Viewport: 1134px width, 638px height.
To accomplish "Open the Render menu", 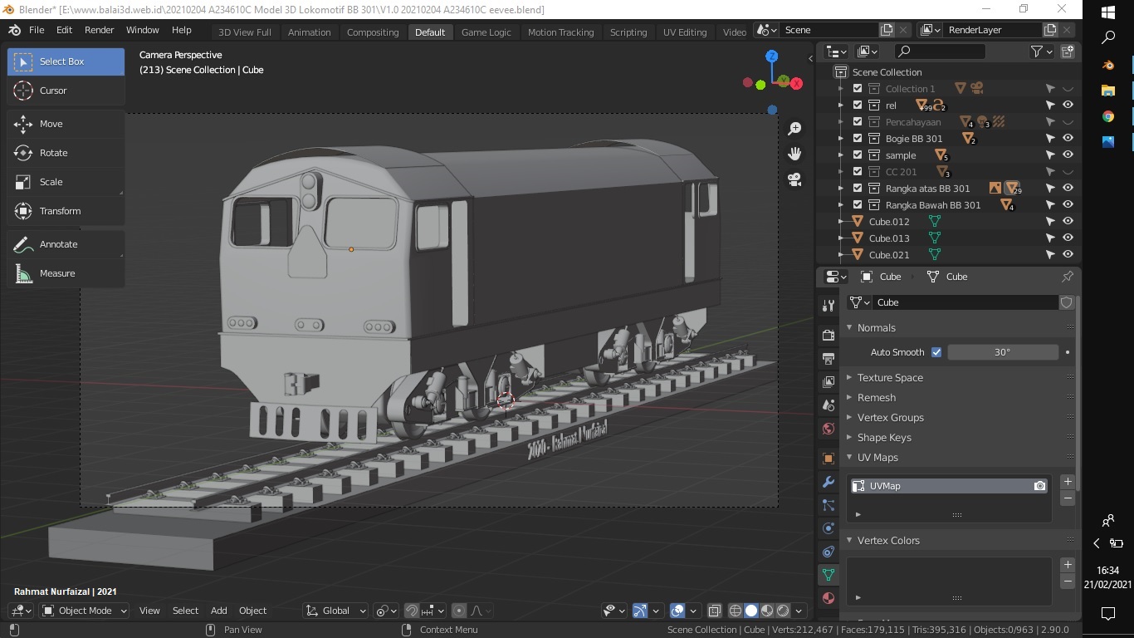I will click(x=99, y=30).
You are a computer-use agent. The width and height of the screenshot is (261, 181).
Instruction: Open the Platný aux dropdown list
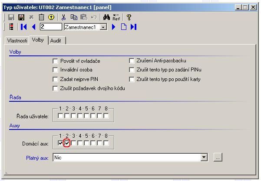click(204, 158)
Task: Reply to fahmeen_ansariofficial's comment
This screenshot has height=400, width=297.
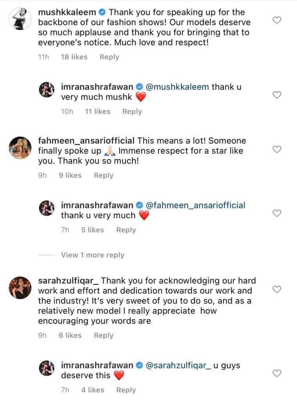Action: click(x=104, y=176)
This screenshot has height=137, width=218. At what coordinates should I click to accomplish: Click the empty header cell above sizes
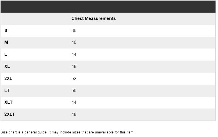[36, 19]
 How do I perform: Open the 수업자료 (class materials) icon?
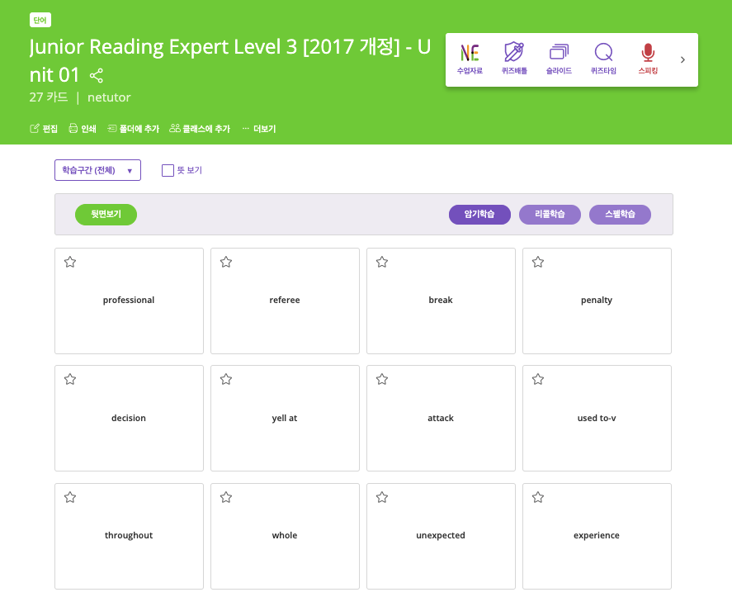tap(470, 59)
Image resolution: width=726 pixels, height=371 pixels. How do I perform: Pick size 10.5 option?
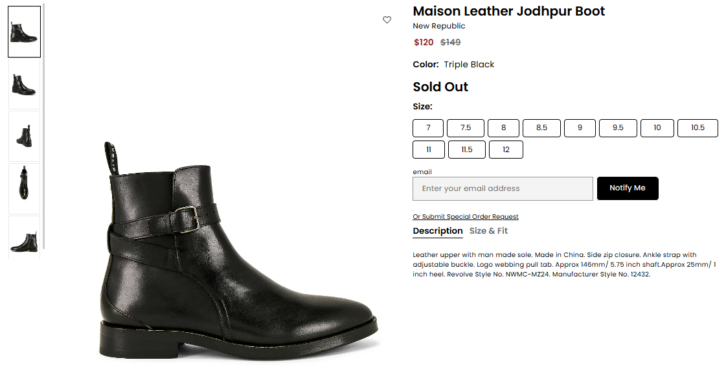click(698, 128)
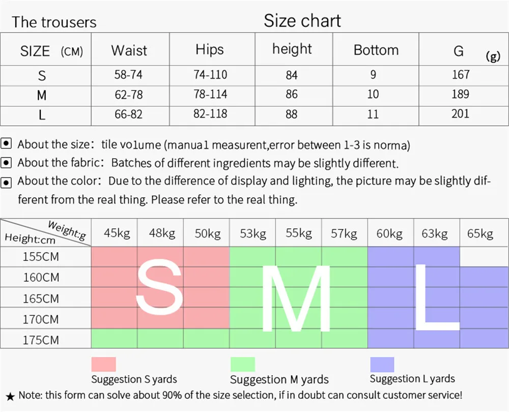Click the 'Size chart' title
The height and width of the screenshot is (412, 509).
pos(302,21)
_ _ _ _
*THE TASK*. Set down word for word, from the line that contains "How do I perform: Open" to the end of the listing above, every line and no picture.

*EXERCISE SOLUTION*.
 How do I perform: Open the 수업자료 (class materials) icon?
tap(470, 59)
Image resolution: width=726 pixels, height=371 pixels. How do I perform: Pick size 10.5 option?
click(698, 128)
Click the 'Size chart' title
The height and width of the screenshot is (412, 509).
pos(302,21)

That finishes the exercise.